Support from Sarkozy after signals from German officials that Draghi is their preferred banker would add momentum to a campaign that has been pushed by Italian government officials. The French leader may disclose his views as early as tomorrow at a briefing in Rome with Italian Prime Minister
Silvio Berlusconi, a Sarkozy aide told reporters last week.
The key decision maker, German Chancellor
Angela Merkel, has yet to tip her hand. Merkel’s aides have indicated that Germany, Europe’s biggest economy, no longer insists on a German to succeed Trichet. A banker from
Italy, which was the most indebted euro country until passed by Greece, may enable the ECB to make a more compelling case for fiscal discipline, says
Ken Wattret, chief euro-zone market economist at BNP Paribas SA.
“It would make it easier for the ECB to push the southern European countries down the reform path,” the London-based Wattret said in an April 20 note to clients. “It is not quite a done deal yet, however, with Mrs. Merkel’s silence on the matter rather conspicuous.”

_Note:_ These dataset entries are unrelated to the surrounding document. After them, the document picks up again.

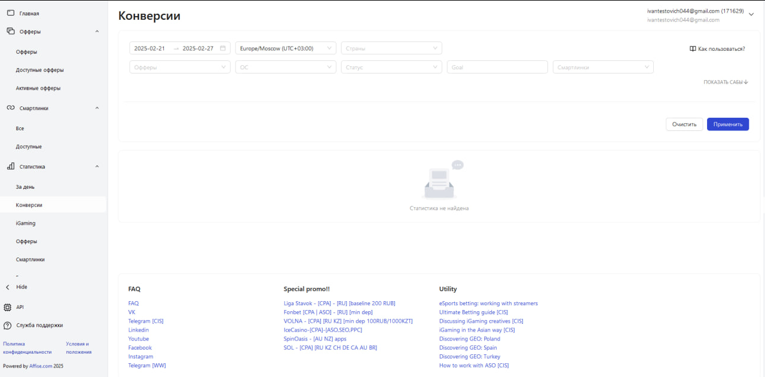
Task: Open the Europe/Moscow timezone dropdown
Action: click(286, 48)
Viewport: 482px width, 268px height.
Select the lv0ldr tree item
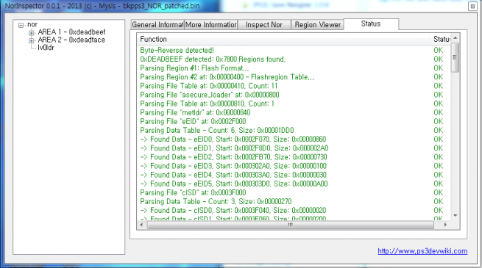[46, 48]
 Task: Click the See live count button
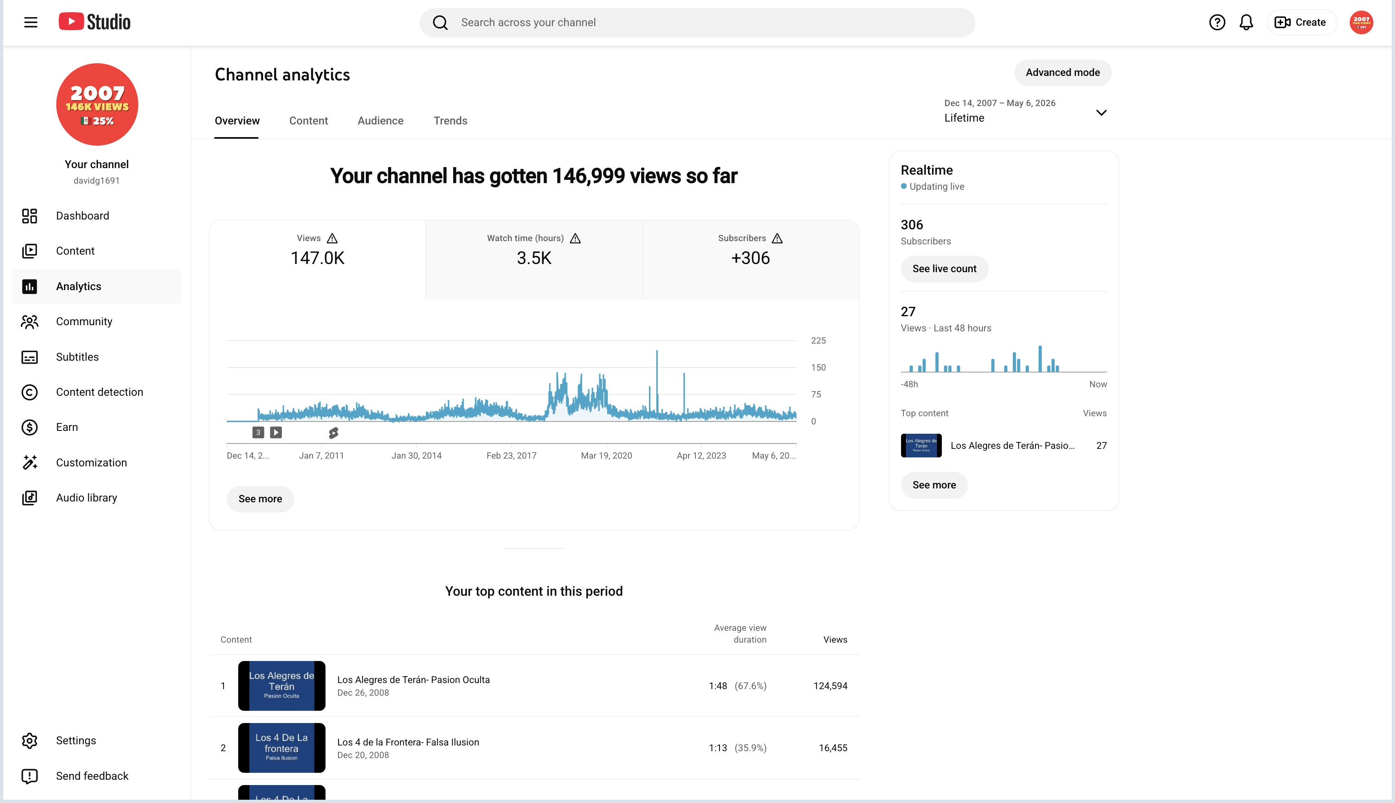[944, 269]
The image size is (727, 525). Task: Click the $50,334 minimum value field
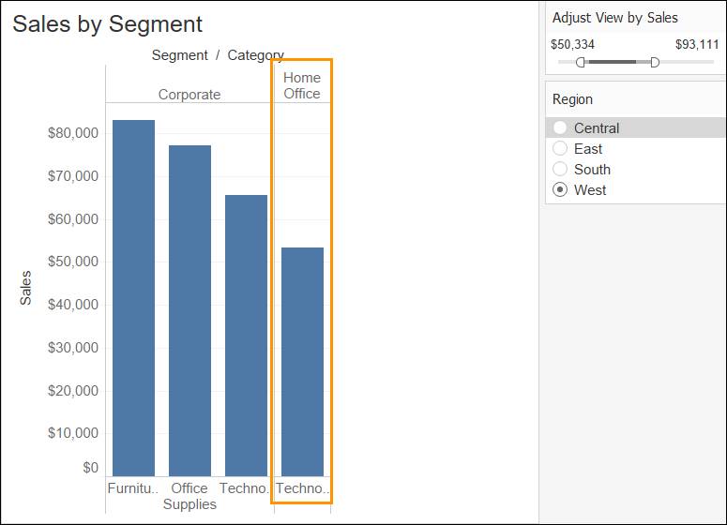(573, 44)
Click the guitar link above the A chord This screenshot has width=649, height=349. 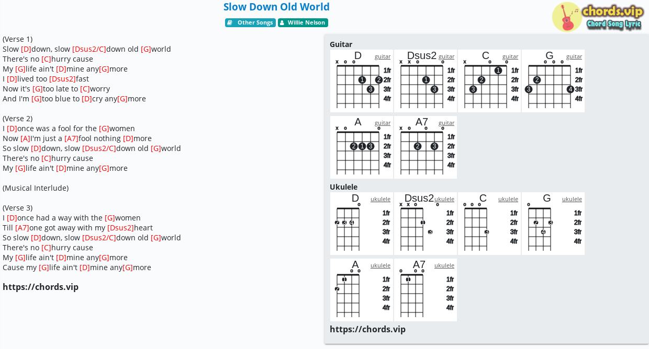tap(383, 123)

With a late-June deadline looming, the appointment may become entangled in German opposition to bailouts. As Portugal’s imminent rescue pushes the cost of aiding euro states past 250 billion euros ($361 billion), Merkel may face domestic criticism for choosing a southern European from a country with a legacy of inflation and debt.
Viable Choice
Draghi’s status as the only candidate from among the four biggest euro nations -- France,
Germany, Italy and Spain -- makes him the most viable choice in Sarkozy’s view, the person said.

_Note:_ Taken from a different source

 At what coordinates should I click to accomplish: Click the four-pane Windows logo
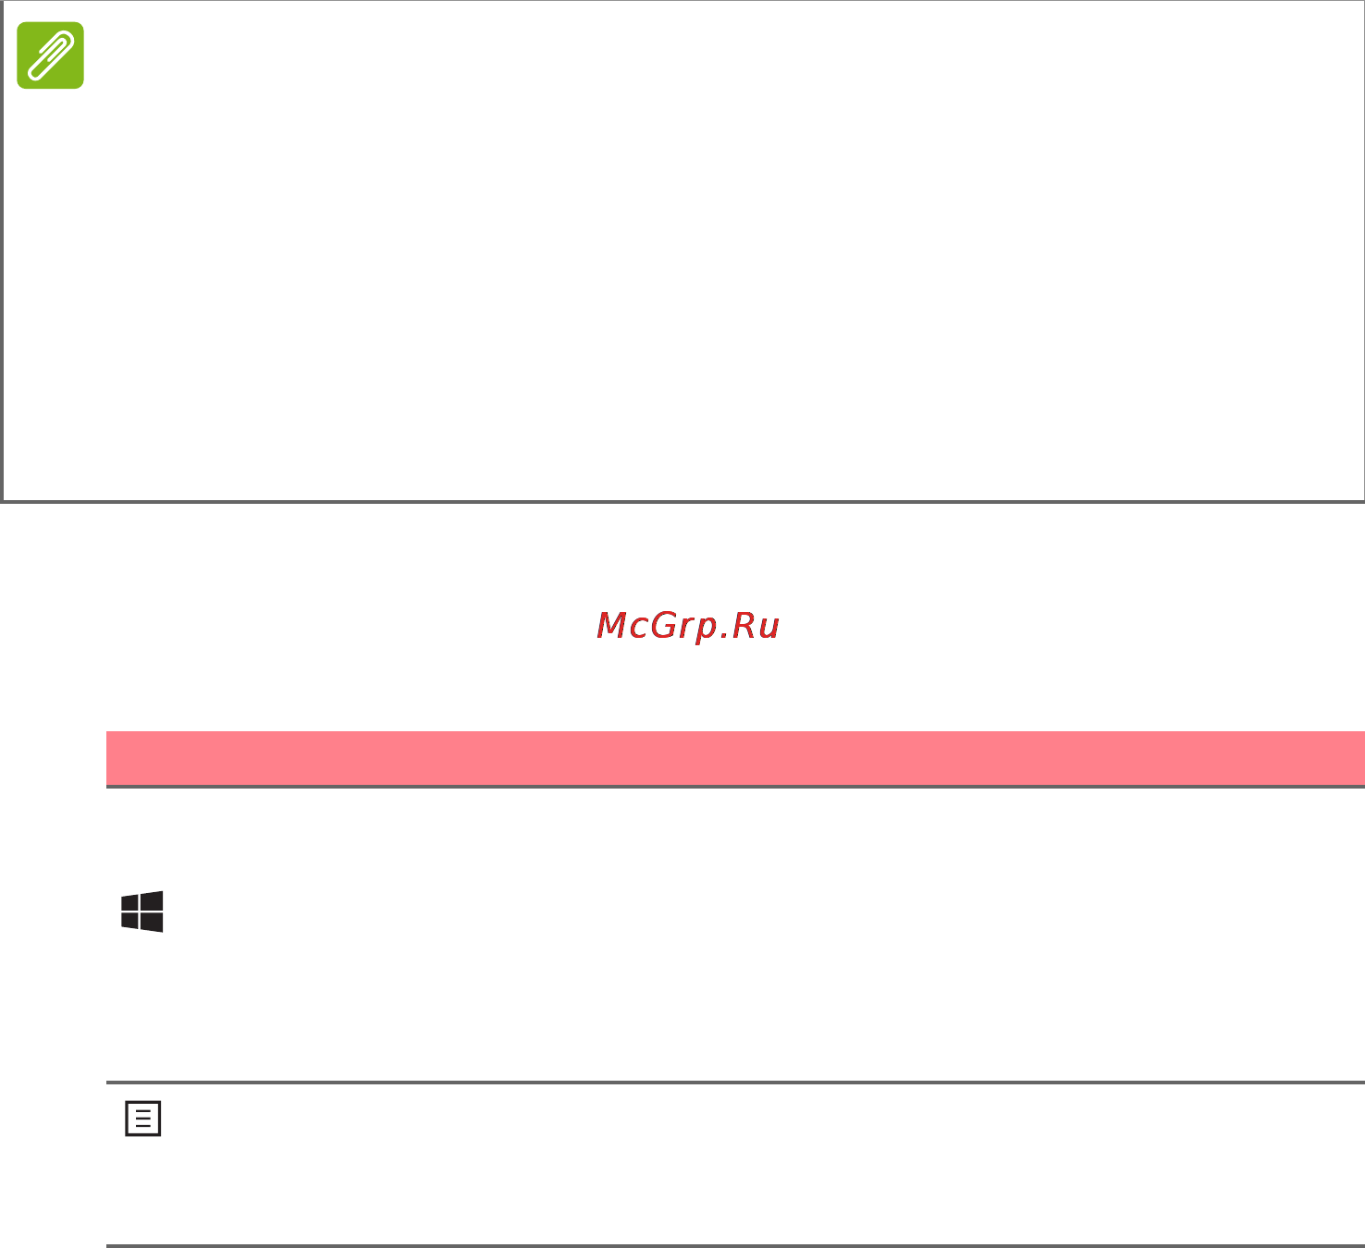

Other candidates include Yves Mersch of Luxembourg, Erkki Liikanen of Finland and Nout Wellink of the Netherlands. Klaus Regling, a German who runs the bailout facility, has never been a central banker.

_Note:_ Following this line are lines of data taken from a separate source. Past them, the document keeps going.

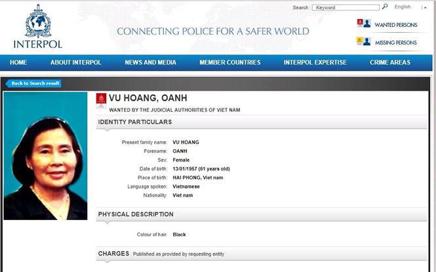The image size is (436, 272).
Task: Click the wanted person's photo
Action: pyautogui.click(x=45, y=156)
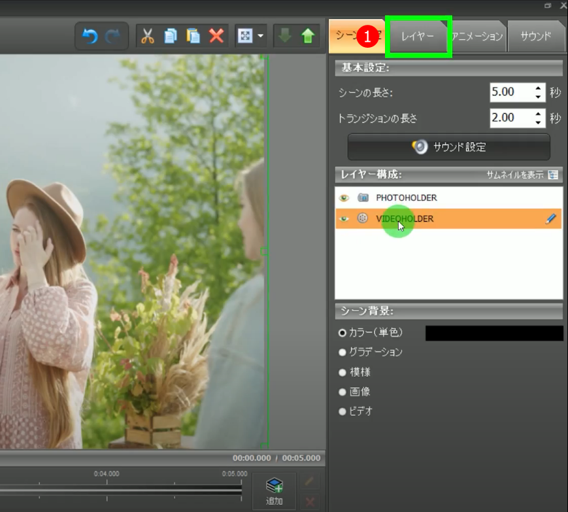This screenshot has height=512, width=568.
Task: Click the red delete X icon
Action: point(216,36)
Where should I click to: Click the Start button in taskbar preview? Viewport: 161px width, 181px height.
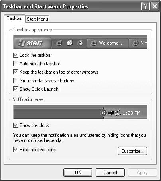[32, 43]
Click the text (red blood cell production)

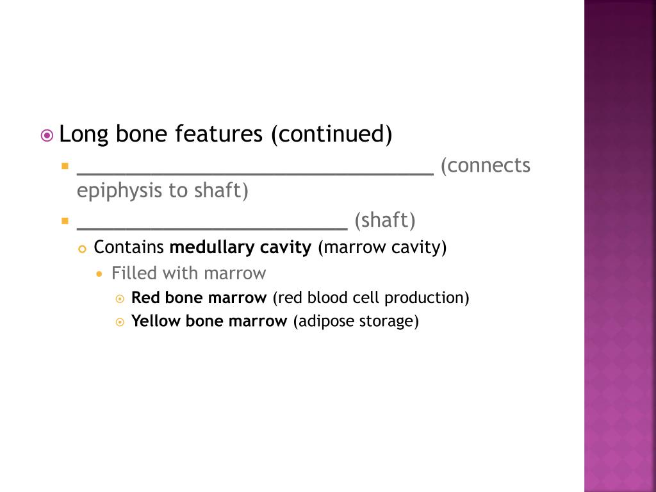(x=371, y=298)
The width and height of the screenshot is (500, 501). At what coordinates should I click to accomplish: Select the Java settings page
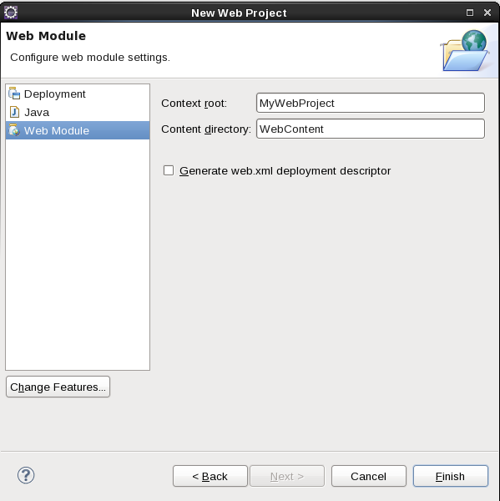click(x=78, y=112)
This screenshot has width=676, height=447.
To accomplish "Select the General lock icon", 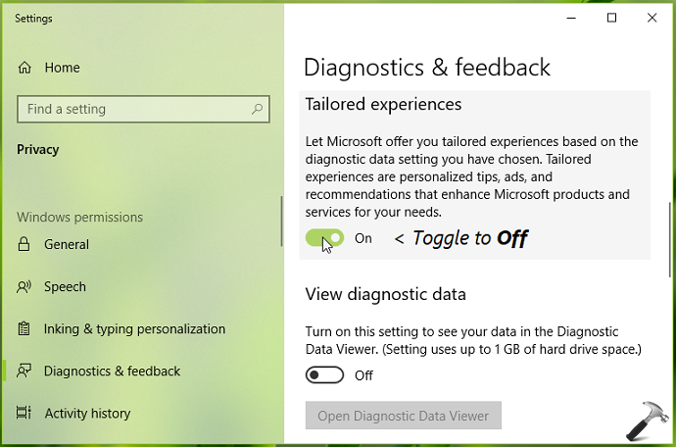I will click(x=24, y=244).
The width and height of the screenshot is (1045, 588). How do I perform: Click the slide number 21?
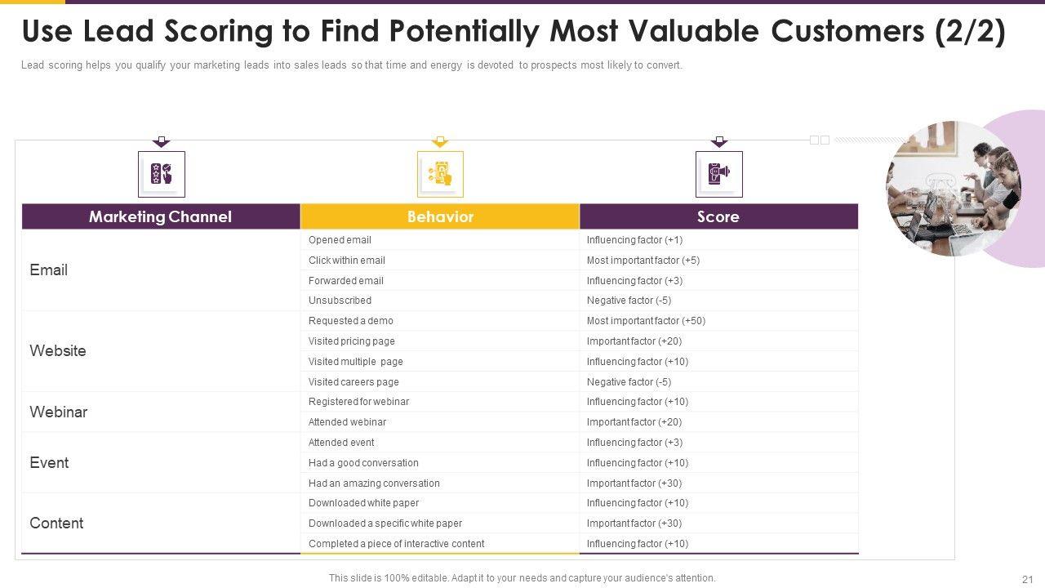click(x=1027, y=579)
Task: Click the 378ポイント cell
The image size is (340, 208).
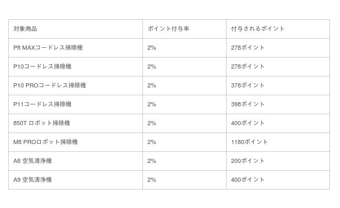Action: pyautogui.click(x=248, y=85)
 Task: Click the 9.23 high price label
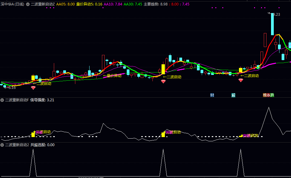[276, 14]
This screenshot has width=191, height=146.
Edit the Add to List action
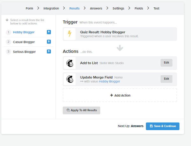(166, 63)
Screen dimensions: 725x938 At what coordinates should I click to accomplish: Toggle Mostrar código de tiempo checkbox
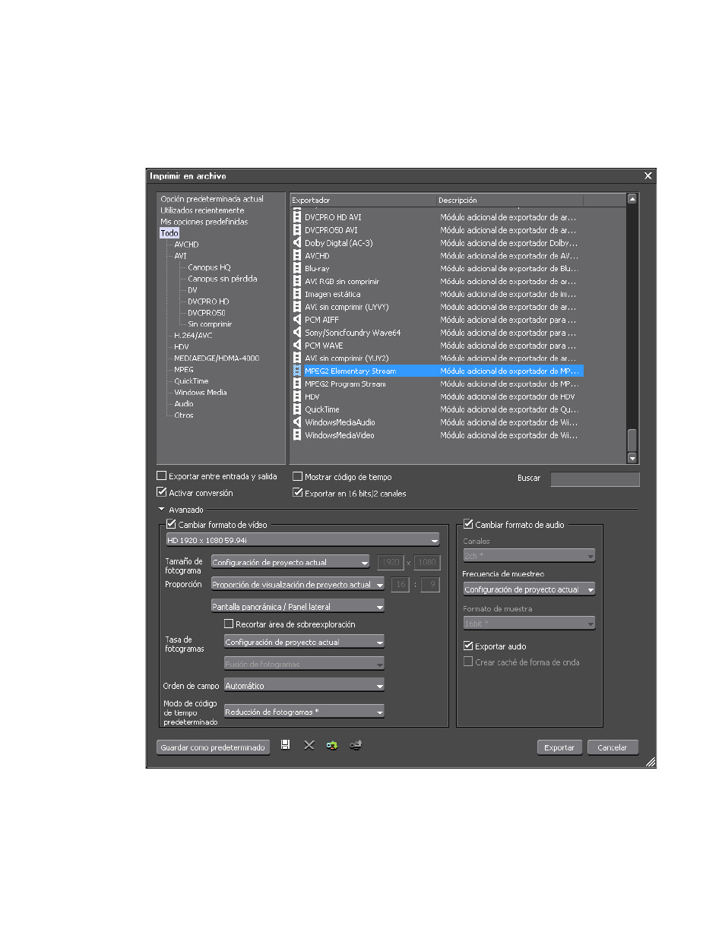(298, 477)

Draghi has emerged as a front-runner since Germany’s Axel Weber withdrew from the race in February. Now, German Finance Minister
Wolfgang Schaeuble sees him as the candidate likeliest to be appointed as the ECB’s next chief, people close to him say. Trichet’s eight-year term ends Oct. 31.
German Deputy Foreign Minister Werner Hoyer, who manages European affairs, said in an April 15 interview that Draghi would make a “very good” ECB president and uphold Germany’s goal of a stable euro.
Financial Regulation
Draghi, 63, a Massachusetts Institute of Technology-trained economist, has worked at the World Bank and
Goldman Sachs Group Inc. (GS) He is also chairman of the Financial Stability Board, which was established by the Group of 20 nations in 2009 to oversee development of standards to strengthen global regulation.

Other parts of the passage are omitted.